Sadly, trees still don’t have standing

By Andrew Herington

As a death sentence it lacked eloquence: “there is no tick in the tree control box in the Heritage Overlay”. But to the LMA these words give it a licence to clear whichever parts of Royal Park they want without the need for a permit.

Day six at the public hearings was spent listening to LMA experts on water, biodiversity and heritage. The recurring pattern was clever legal arguments about the exact implications of their reports.

First up was a debate over why the State Environment Protection Policy for waterways had been taken out of  the performance requirements; instead run-off into the creeks only has to be ‘no worse’ than what is already there.

Water from the tunnel is to be discharged into the sewer (if the EPA and Melbourne Water permit) rather than treated and recycled as occurs with the Burnley tunnel. “Shouldn’t we be seeking to improve things?” Chris Wren QC asked as he examined the LMA’s opening slide of oily water in a concrete drain under the CityLink viaduct. At least the creek won’t get worse, seemed to be the answer.
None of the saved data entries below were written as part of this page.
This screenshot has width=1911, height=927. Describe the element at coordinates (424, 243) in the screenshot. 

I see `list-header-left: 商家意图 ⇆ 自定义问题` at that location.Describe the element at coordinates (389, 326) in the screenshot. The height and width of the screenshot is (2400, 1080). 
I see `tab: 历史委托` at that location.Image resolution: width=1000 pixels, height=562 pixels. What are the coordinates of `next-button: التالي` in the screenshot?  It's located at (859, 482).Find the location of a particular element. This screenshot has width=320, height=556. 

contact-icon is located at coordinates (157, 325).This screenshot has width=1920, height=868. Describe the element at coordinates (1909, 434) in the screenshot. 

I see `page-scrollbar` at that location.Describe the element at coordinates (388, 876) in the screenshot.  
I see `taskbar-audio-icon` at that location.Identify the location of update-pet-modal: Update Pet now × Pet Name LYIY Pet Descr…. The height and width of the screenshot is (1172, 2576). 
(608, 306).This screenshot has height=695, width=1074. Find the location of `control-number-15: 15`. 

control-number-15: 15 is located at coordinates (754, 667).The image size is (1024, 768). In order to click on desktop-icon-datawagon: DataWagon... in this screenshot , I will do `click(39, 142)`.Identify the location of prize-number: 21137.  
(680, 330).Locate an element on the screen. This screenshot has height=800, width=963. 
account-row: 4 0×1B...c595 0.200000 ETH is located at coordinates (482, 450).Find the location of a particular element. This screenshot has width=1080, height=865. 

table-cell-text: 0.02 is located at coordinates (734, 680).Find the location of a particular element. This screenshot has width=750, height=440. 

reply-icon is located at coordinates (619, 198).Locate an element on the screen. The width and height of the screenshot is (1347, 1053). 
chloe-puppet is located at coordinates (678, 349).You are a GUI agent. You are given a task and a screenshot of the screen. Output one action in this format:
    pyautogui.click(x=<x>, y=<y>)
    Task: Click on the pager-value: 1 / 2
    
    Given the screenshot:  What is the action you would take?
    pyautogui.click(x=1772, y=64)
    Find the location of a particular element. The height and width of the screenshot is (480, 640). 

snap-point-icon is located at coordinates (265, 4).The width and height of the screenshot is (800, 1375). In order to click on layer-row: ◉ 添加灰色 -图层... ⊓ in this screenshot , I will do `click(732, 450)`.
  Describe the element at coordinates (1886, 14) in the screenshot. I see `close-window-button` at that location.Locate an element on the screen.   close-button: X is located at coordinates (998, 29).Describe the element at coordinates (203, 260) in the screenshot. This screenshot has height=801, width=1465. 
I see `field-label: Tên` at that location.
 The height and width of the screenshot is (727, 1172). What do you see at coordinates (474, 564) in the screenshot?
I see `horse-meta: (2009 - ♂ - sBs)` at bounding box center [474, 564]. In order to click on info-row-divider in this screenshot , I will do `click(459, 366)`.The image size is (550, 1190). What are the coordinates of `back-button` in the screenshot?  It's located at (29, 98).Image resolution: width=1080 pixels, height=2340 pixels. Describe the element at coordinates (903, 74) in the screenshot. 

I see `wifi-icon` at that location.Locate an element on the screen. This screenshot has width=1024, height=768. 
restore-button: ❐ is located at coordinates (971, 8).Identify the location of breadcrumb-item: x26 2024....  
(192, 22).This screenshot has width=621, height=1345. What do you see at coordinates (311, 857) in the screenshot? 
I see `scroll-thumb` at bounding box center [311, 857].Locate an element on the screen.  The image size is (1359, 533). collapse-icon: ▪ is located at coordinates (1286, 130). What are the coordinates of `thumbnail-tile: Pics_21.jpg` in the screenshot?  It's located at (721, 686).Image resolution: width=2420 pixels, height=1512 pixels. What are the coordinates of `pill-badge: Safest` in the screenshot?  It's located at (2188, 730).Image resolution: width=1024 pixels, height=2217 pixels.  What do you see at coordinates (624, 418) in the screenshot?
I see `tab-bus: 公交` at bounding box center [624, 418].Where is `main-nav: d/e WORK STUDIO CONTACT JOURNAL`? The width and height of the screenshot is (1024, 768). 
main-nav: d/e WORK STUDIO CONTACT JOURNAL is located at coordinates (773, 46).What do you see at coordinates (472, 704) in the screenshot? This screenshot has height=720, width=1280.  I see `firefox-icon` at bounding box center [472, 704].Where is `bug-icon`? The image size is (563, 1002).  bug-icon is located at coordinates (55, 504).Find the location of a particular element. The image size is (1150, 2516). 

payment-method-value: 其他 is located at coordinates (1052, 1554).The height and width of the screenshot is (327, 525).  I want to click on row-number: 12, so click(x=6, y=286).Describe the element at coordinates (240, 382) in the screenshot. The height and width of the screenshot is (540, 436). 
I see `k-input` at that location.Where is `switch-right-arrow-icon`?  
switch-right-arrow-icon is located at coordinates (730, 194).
The LMA lawyers fought stoutly all day to argue that Heritage Overlays mean a permit is required to knock something down – but it doesn’t apply to trees.

Similarly, native vegetation clearing rules require permits to cut down trees – except if they are “planted” rather than “original”. If the intention was other than creating a “conservation zone” then the trees are fair game and don’t have to be replaced.

After no fewer than five surveys the LMA experts found 112 stand alone tress that had protection and six  hectares of “environmental communities”. After talking to the Friends of Moonee Ponds Creek they went back and found another ten.

Under new native clearing regulations introduced on 20 December  last year, the value of environmental communities in Royal Park were given a weighting of 0.102  – in other words devalued by 90% in calculating the replacement areas needing to be planted to offset the loss. These offsets could be located anywhere in the Port Phillip and Western Port catchment  although it was later conceded they would be more useful if the new plantings were at least in the same municipality suffering the loss.

In the afternoon it was buildings not trees falling into legal loopholes.

Demolishing a Victorian double storey building in Wellington St would be unacceptable if for a purpose other than a road.

Demolishing half of Bendigo St  did not devalue the other half and could be an improvement with the right treatment of the overpass. However such an action would never be permitted for a developer building units there.

We spent time admiring a modernist bridge built in Venice in 1999  that both the witness and the lawyers had personally visited and liked. Was such good design a replacement for heritage?

Could a worthy purpose such as a hospital justify knocking down a heritage building? Yes! said the heritage expert. Was a freeway a good purpose? No! thought the audience.

In reply, the counsel assisting, Chris Wren QC, and Melbourne City Council’s Ian Pitt hammered away asking sharp questions demanding yes or no answers to unpick the legal thicket of what did and did not need a permit and what the precedents were.

It was lawyers versus experts with facts extracted slowly. Every time the experts got close to conceding a weakness in their case, the LMA’s lawyers jumped in to object and shift the focus of debate.

The closest the lawyers got to consensus was when it was agreed that planning permits and contested hearings did produce better results. The heritage expert conceded it had taken nearly a decade to approve the Venetian Bridge.  From his own experience spending three years on the Barwon Heads bridge saga he agreed that time spent debating produces better designs.

Meanwhile the trees in Royal Park were no closer to being saved.

It is now 40 years since Christopher Stone wrote the ground breaking article “Should trees have standing – the legal rights of natural objects” – creating a field of environmental law.  It may seem we have come a long way, but trees still have no rights.

So, just who was it who forgot to tick that box?